Irgendwann später. Aus spontanem allgemeinen Hälserecken schließt Du, dass es weiter vorne neue Informationen gibt. Die Ordnung der Warteschlange löst sich auf, also scharst auch Du Dich um die Flughafenbedienstete. Sie gehört zwar nicht zu Deiner Airline, hat aber ein Einsehen, die seit vier Stunden im Ungewissen verharrenden Passagiere zu informieren. So gab es tatsächlich anfänglich eine kleine Verspätung, die jedoch dazu führte, dass die erlaubte Arbeitszeit des Flugpersonals überschritten wurde. Eine Ersatzcrew konnte nicht schnell genug aufgetrieben werden.
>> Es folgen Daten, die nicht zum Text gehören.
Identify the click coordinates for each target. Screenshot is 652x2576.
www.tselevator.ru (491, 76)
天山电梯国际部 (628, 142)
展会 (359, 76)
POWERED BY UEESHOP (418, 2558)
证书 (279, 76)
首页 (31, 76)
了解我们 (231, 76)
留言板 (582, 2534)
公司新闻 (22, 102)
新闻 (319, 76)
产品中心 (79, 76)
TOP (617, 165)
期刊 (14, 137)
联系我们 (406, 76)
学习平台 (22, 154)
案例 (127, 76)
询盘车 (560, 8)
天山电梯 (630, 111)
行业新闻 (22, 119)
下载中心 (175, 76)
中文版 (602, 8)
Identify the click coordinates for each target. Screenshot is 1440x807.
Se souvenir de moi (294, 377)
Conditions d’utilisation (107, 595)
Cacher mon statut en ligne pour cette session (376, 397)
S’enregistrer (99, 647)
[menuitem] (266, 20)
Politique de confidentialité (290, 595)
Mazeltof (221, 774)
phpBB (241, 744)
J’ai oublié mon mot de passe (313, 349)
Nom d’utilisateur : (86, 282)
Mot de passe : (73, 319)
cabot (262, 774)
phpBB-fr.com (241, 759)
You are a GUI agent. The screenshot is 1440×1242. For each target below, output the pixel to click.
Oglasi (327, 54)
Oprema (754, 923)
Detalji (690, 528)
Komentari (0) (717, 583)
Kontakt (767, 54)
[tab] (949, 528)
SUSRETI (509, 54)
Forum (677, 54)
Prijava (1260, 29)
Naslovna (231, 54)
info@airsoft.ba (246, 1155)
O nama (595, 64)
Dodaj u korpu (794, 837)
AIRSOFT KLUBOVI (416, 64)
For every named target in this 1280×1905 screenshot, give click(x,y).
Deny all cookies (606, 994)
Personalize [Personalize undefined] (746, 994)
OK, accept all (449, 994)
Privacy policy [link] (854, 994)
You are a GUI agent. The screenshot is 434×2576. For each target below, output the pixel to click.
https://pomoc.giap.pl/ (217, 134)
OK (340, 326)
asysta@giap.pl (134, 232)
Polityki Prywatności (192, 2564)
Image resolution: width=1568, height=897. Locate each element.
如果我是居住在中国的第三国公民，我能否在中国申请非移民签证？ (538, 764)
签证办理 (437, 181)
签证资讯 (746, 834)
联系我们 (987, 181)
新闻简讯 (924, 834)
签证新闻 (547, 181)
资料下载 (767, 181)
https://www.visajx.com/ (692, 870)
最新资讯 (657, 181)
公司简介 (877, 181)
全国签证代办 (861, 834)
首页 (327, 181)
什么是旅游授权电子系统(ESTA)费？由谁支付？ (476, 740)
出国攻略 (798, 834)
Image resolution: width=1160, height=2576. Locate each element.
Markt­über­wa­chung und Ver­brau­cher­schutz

Damit musste der Flug abgesagt werden. Der nächste freie Flieger wäre erst am Sonntag verfügbar, also in zwei Tagen! Du traust Deinen Ohren nicht. Du willst doch einfach nur nach Hause. So schwer kann das doch nicht sein. Unter der Hand rät die Dame den Umstehenden, dass jeder seine Reise selbst in die Hände nehmen möge. Die Airline hüllt sich in Schweigen...

Nun ja, Du hast es irgendwie geahnt. Eine Landung in Düsseldorf wäre durch das Nachtflugverbot ohnehin verhindert. Eventuell wäre ein Flug nach Köln/Bonn mit anschließender Zug- und Taxi-Odyssee eine Lösung, aber das wird ja immer später. Weitere Alternativen? Mit der S-Bahn zum Bahnhof und einen Nachtzug finden? Es ist Pfingsten und feiertags dünnt die Bahn den Nachtverkehr aus. Zurück in die Stadt und ein Hotel suchen und morgen mit dem Zug zurück? In jedem Fall ist der Samstag gelaufen. Da deutet sich noch eine Reisemöglichkeit an. Deine Nachbarn aus der Warteschlange schlagen einen Mietwagen vor. In fünf Stunden wäre die Strecke Flughafen-Flughafen zu schaffen. Dann noch ein Taxi und Du wärst gegen 4 Uhr morgens in Deinem eigenen Bett. Nicht gut, aber besser als länger hier herumzustehen. Das finden auch andere, und die Idee gewinnt Anhänger. Es dauert etwas, bis sich die richtige Gruppe zusammenfindet. Du würdest ja nicht zu jedem nachts ins Auto steigen. Um Mitternacht sitzt Du im Auto, mit dem Kopf an die Seitenscheibe gelehnt döst Du vor Dich hin.

Von Deiner Airline hörst Du übrigens nichts mehr. Genaugenommen hast Du nicht nur nichts für den Preis Deines Flugtickets bekommen; durch das Unterlassen zeitnaher Informationen haben Sie Dir auch noch alle Möglichkeiten genommen rechtzeitig umzuplanen. Und jetzt sage keiner, die könnten nichts dafür. Wenn eine Airline keinen Plan B hat oder wenn das Plan B war, dann hat sie ihre unternehmerische Existenzberechtigung zu Recht verloren. Der Name der Airline? Irgendwas mit Berlin oder so.